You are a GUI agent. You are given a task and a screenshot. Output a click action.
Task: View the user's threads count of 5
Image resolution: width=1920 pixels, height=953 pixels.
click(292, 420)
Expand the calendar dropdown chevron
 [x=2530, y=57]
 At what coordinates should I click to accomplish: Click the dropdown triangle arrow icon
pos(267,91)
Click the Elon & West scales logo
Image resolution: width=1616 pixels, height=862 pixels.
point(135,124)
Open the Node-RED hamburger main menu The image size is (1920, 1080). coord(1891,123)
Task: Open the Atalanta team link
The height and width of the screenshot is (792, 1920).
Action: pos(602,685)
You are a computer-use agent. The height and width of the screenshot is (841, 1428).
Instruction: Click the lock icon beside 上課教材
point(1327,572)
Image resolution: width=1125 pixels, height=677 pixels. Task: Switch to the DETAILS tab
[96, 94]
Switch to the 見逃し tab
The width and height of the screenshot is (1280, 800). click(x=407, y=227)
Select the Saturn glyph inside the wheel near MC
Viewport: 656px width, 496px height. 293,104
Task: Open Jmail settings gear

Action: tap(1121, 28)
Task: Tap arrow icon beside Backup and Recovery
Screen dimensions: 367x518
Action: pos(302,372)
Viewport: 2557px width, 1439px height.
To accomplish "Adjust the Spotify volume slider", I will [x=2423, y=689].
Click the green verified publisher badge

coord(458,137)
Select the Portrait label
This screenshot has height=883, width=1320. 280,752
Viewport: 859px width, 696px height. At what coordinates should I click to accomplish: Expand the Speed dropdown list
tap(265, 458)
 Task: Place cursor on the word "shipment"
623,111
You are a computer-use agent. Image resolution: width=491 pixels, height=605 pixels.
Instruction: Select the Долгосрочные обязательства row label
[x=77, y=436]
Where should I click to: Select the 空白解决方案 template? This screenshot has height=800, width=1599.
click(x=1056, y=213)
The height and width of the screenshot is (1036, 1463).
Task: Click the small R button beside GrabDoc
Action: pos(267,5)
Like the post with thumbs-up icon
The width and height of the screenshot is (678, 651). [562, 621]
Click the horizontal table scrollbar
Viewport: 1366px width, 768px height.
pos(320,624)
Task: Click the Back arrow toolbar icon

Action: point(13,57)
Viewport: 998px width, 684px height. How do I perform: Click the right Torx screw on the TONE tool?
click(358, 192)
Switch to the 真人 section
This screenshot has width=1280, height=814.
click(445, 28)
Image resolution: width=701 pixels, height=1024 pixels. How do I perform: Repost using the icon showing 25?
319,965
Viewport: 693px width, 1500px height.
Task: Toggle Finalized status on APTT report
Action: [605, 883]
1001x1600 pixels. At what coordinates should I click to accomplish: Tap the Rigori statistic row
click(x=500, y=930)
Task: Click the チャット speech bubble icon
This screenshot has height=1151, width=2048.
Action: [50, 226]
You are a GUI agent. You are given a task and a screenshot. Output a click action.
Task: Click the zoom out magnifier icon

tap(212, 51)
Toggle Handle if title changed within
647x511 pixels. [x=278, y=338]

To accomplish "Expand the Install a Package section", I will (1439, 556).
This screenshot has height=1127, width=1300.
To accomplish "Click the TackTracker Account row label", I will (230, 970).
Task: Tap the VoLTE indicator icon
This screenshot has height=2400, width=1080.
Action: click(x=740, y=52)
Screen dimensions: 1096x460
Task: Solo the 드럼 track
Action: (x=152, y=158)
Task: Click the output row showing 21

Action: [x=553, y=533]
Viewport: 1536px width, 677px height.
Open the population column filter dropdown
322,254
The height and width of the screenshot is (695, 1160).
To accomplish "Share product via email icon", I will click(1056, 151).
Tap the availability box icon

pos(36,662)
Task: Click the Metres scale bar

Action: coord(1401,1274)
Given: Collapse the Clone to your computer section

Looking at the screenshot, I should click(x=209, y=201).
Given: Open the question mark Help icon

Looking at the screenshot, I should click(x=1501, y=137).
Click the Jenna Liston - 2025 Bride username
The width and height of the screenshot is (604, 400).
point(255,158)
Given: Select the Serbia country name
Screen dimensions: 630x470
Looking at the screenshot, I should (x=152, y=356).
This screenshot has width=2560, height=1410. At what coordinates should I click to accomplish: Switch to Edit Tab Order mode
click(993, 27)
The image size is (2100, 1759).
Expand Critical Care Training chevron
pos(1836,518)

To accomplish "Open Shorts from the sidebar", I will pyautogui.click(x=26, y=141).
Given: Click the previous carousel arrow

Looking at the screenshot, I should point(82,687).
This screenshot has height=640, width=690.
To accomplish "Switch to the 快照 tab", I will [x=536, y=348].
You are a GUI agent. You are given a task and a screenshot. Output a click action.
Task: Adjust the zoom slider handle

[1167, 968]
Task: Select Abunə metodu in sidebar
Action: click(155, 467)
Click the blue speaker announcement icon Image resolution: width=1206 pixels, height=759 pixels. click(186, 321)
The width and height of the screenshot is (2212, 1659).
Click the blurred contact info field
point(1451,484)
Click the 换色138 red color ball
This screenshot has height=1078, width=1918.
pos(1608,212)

___

## EXERCISE REQUIREMENTS
Lay out the items from the line containing "Given: Open the question mark Help icon" through the line containing "will [x=536, y=348]." as a two-column CSV with the columns instruction and answer. Give one row per item, and put each value in a single quoted field with any line breaks replaced by spaces.

## RESPONSE TO THIS EXERCISE
instruction,answer
"Given: Open the question mark Help icon","Looking at the screenshot, I should click(x=1501, y=137)."
"Click the Jenna Liston - 2025 Bride username The width and height of the screenshot is (604, 400).","point(255,158)"
"Given: Select the Serbia country name Screen dimensions: 630x470","Looking at the screenshot, I should (x=152, y=356)."
"This screenshot has width=2560, height=1410. At what coordinates should I click to accomplish: Switch to Edit Tab Order mode","click(993, 27)"
"The image size is (2100, 1759). Expand Critical Care Training chevron","pos(1836,518)"
"To accomplish ""Open Shorts from the sidebar"",","I will pyautogui.click(x=26, y=141)."
"Given: Click the previous carousel arrow","Looking at the screenshot, I should point(82,687)."
"This screenshot has height=640, width=690. To accomplish ""Switch to the 快照 tab"",","I will [x=536, y=348]."